I love you.
That's what I should have said. Three words that would have made everything else irrelevant.
But I didn't say them. And now it's too late.
The TV drones in the background, cycling through late-night coverage of the scandal. My face appears again and again, frozen in moments that look damning under scrutiny. Laughing too hard at something Korgan said. Touching his arm with deliberate familiarity. Glancing at cameras with what could be calculation or could just be awareness.
Every gesture becomes evidence. Every smile becomes manipulation.
I turn off the TV and sit in darkness, listening to the silence where my phone should be ringing. Where Korgan's voice should be telling me we'll get through this together.
Instead, there's nothing.
And for the first time since this whole nightmare started, I wonder if maybe they're right. Maybe I did manipulate him. Maybe the feelings I thought were real were just my heart manufacturing justification for what my head had already decided.
Maybe I'm exactly the calculating opportunist they say I am.
The thought follows me to bed, where I lie awake until dawn, staring at the ceiling and replaying every moment with Korgan through this new, ugly lens.
By morning, I've almost convinced myself that losing him might be exactly what I deserve.
I draft my withdrawal letter at 4 AM, sitting at my kitchen table with cold coffee and every lost contract pressing down on my shoulders.
Dear Heart of the Horde Production Team,
Effective immediately, I am withdrawing from the show. Recent events have made it clear that my participation is no longer beneficial to anyone involved, least of all myself.

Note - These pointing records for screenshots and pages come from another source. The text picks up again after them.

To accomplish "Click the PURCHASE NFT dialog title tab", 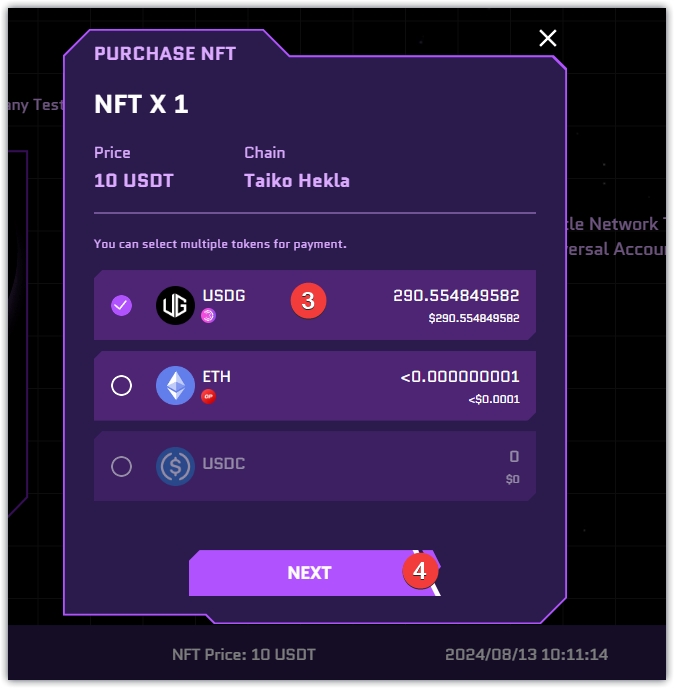I will pyautogui.click(x=165, y=53).
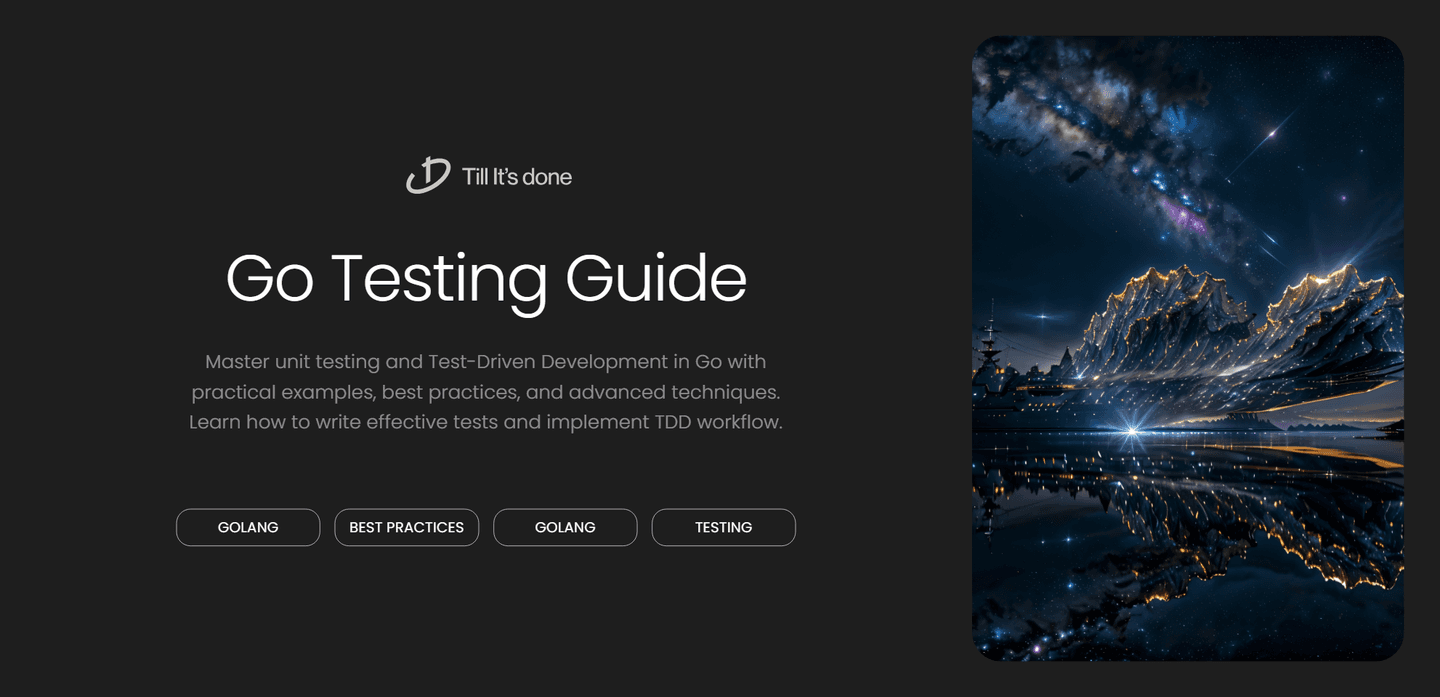This screenshot has width=1440, height=697.
Task: Select the GOLANG tag left of BEST PRACTICES
Action: pyautogui.click(x=248, y=527)
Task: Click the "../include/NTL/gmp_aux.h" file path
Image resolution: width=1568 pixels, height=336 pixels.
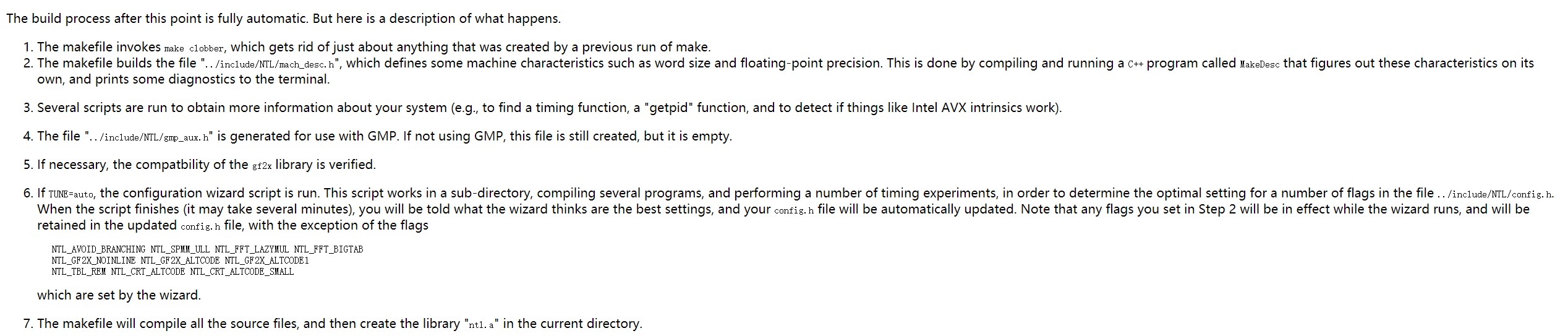Action: pos(150,137)
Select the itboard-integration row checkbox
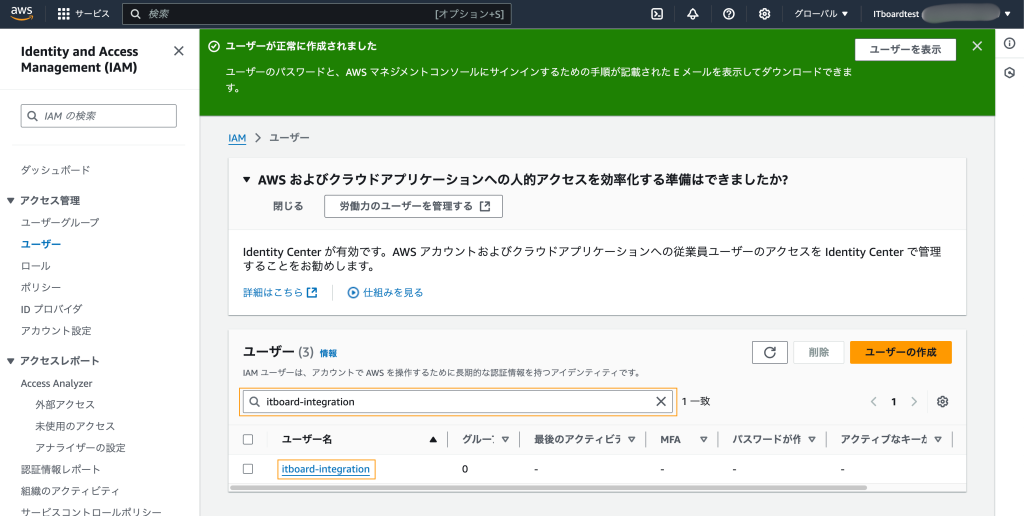Viewport: 1024px width, 516px height. (x=248, y=469)
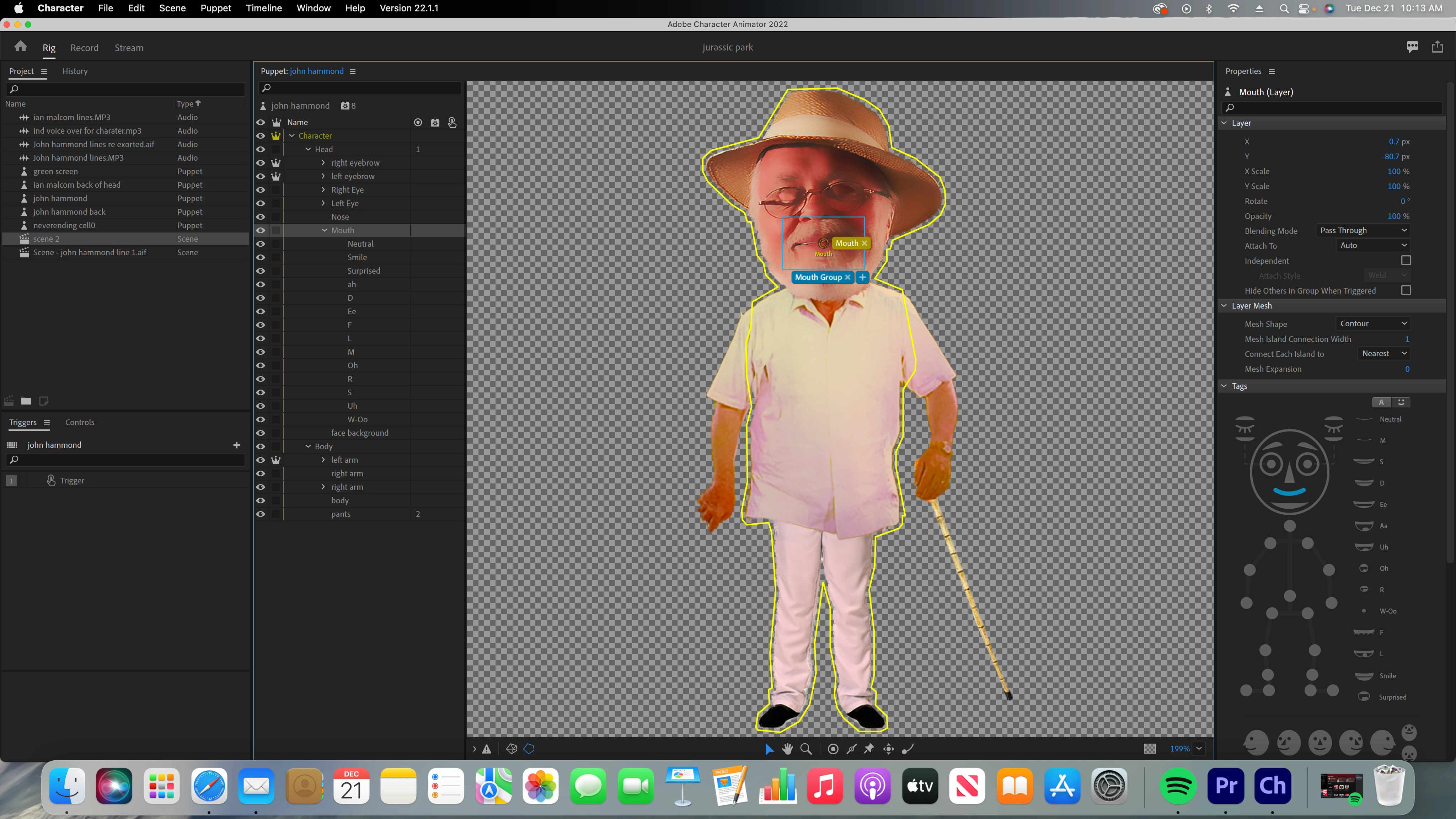This screenshot has width=1456, height=819.
Task: Expand the Right Eye group
Action: (x=323, y=190)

Professional. Clean. Final.
I delete it and start again.
To the producers who thought destroying my life would make good television?—
Too angry. They'd leak it, spin it, make me look unstable.
Delete.
I quit.
Too simple. Doesn't capture the sharp edge of betrayal lodged between my ribs.
I close the laptop and stare at my phone instead. Still nothing from Korgan. Thirty-six hours of silence that speaks louder than any accusation.
The sunrise creeps through my window, turning everything the color of old bruises. My apartment looks different in this light. Smaller. The walls closing in with each passing hour.
Maya calls at seven.
"Don't make any decisions yet."
"Good morning to you too."
"I'm serious, Trin. I know you're thinking about quitting. I know that seems like the easy way out right now."
"Easy?" I laugh, hollow. "There's nothing easy about admitting defeat."
"It's not defeat, it's strategic retreat. And it's exactly what they want."
"Who's they? The producers? The trolls? The entire internet?"